We have yet to see another wave of lorry blockades - thank goodness - in protest at fuel price rises.
The haulage industry has been responsible and restrained - yet there is no doubt it is suffering. But what can be done?
Midlands-based TM Logistics wants a special deal for the sector and a halt to fuel duty increases.
Stephen Taylor, the firm's managing director who is also chairman of the Transport Association, which represents 60 leading independent operators, says its members face probably their single gravest crisis. Diesel prices have soared above £1 a litre.
Does the sector simply try and absorb the increases and erode margins even further or introduce a fuel surcharge for customers. The dilemma is that this would raise client costs and make them less competitive.
And, no doubt, more willing to look around in a bid to get a better deal.
Nevertheless, many of the airlines have introduced fuel surcharges and the public has acquiesced.
So why not, you might ask.
However this is not the industry's preferred solution.
And it says the Government should take a leaf out of other EU countries - the differential between the UK and France is said to be 20 per cent and growing.

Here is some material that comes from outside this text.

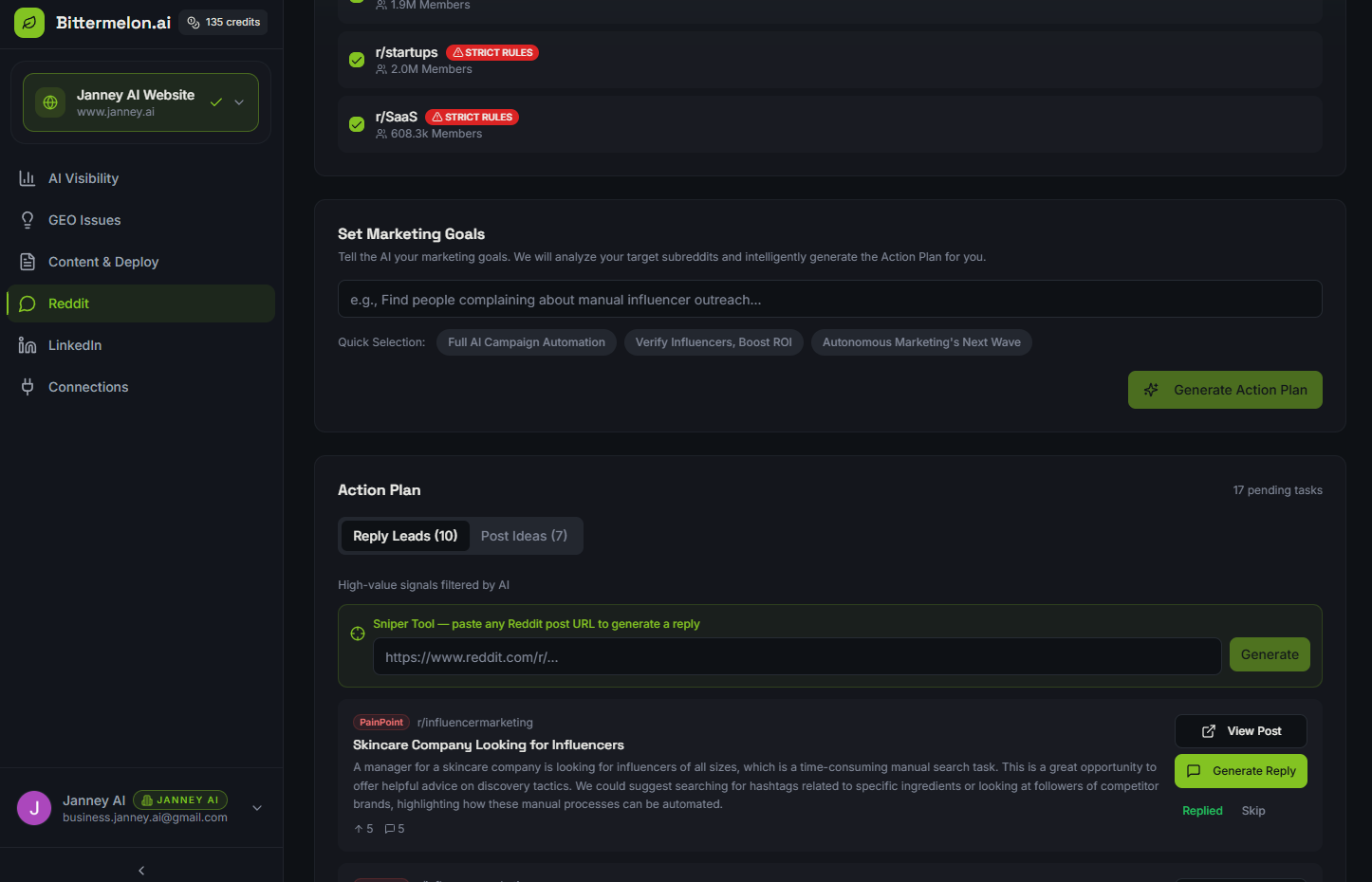1372x882 pixels.
Task: Click the Connections plug icon
Action: [x=28, y=387]
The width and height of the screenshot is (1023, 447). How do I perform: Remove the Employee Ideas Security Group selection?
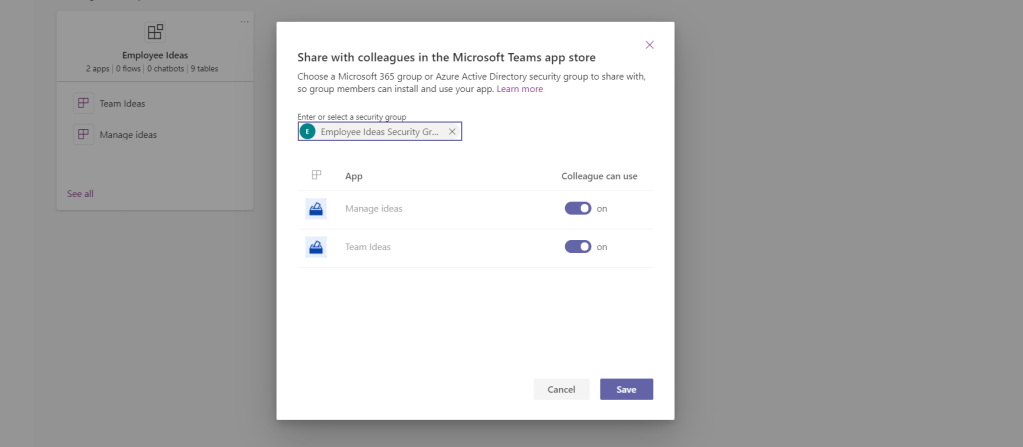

"We want the Government to immediately rescind the 2p fuel duty rise recently introduced, given most of this revenue has now been claimed in increased VAT on the higher fuel price," said Mr Taylor. "We're also calling for the postponement of the next 2p fuel duty rise in April."
To prevent a repeat situation, the TA is urging the Government to develop a scheme it says is already in place else-where in Europe, where vehicle excise duty on trucks is treated completely separately from car tax.
"What we need is a sector specific rebate scheme for trucks, which would recognise the importance of the road haulage industry as an essential component of a successful and growing UK economy," noted Mr Taylor.
I have much sympathy for him on the fuel duty rises.
The Government has made gestures before in a bid to give the sector a bit of a boost, and it could do so again.
But giving one deal for lorries and another for cars could be difficult.
Car owners would no doubt moan that they were once again being singled out for punishment, such a scheme might prove administratively burdensome to run, and, then, where do you draw the line?
What about taxis and courier companies, for example?
How about buses and long distance coach firms?
And would it all be worth the effort given that like interest rates oil prices go up and down.
I asked Bank of England Monetary Policy Committee member David Blanchflower - up on a visit to the Midlands last week - whether he thought we were going to have to live with $100 a barrel oil.
He was very reluctant to bite on that one, and the Bank clearly still has hopes that prices will come down to more reasonable proportions.
So the haulage industry may be whistling in the wind.
No harm though in looking into their ideas.